Find all the subscriptions

curl --request GET $GNMICAPI1:7890/api/v1/config/subscriptions | jq .

Add a target

curl -X POST -H "Content-Type: application/json" -d ' {"name":"172.20.20.4:6030","address":"172.20.20.4:6030","username":"admin","password":"admin","insecure": true}'  $GNMICAPI1:7890/api/v1/config/targets

Delete a target

curl -X DELETE -H "Content-Type: application/json" $GNMICAPI1:7890/api/v1/config/targets/172.20.20.4:6030

Build the binary optional

This is a small go based binary I put together to act like a CLI which does the same thing fwiw.

go build -o bin/cli main.go && cd cli/bin
./cli -findleader
http://clab-cluster-gnmic1:7890

Get the targets.

./cli -gnmicapi http://clab-cluster-gnmic1:7890 -gettargets
[172.20.20.2:6030 172.20.20.3:6030]

Get the subscriptions.

./cli -gnmicapi http://clab-cluster-gnmic1:7890 -getsubs
[/interfaces/interface/state/counters]

Add a gNMI target.

./cli -gnmicapi http://clab-cluster-gnmic1:7890 -addtarget -target 172.20.20.200:6030 -username admin -password admin -insecure=true
Adding device 172.20.20.200:6030

Delete a target.

./cli -gnmicapi http://clab-cluster-gnmic1:7890 -delete -target 172.20.20.200:6030

Checking for promtheus metrics.

curl clab-cluster-gnmic1:9804/metrics

Truncating a bit here for only a few metrics.

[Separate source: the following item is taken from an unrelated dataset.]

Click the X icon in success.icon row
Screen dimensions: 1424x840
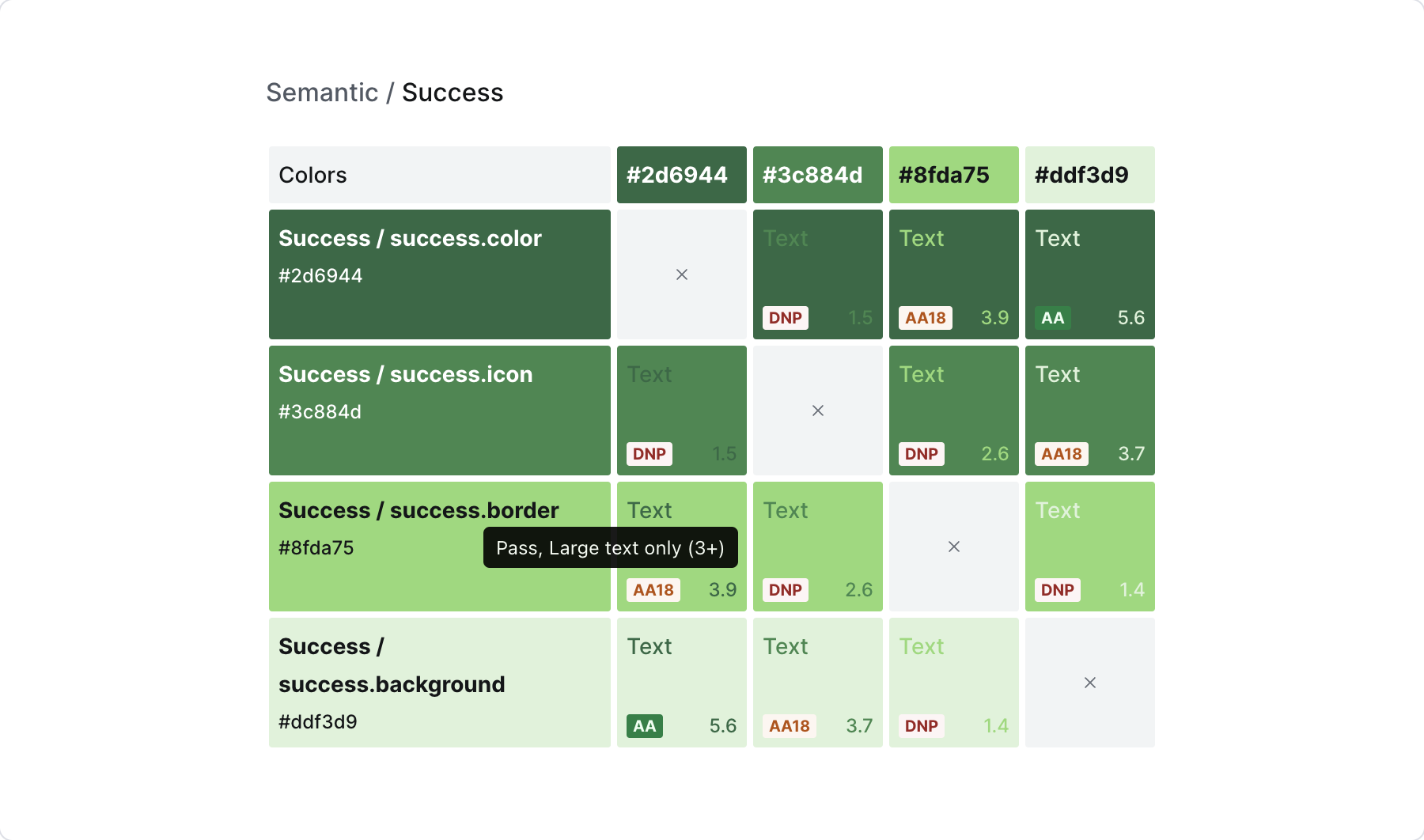818,411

interfaces_interface_state_counters_in_broadcast_pkts{interface_name="Ethernet2",source="172.20.20.3:6030",subscription_name="sub1"} 461
interfaces_interface_state_counters_in_multicast_pkts{interface_name="Ethernet1",source="172.20.20.3:6030",subscription_name="sub1"} 530

Conclusion

It is really amazing that it took me longer to write this article and the github repo than it did for me to put together everything within gNMIC. Its really amazing that a tool like this exists in the free and open source environment for anyone to create a what I would call a production level telemetry collector as well as leverage open source tooling with it like prometheus and consul.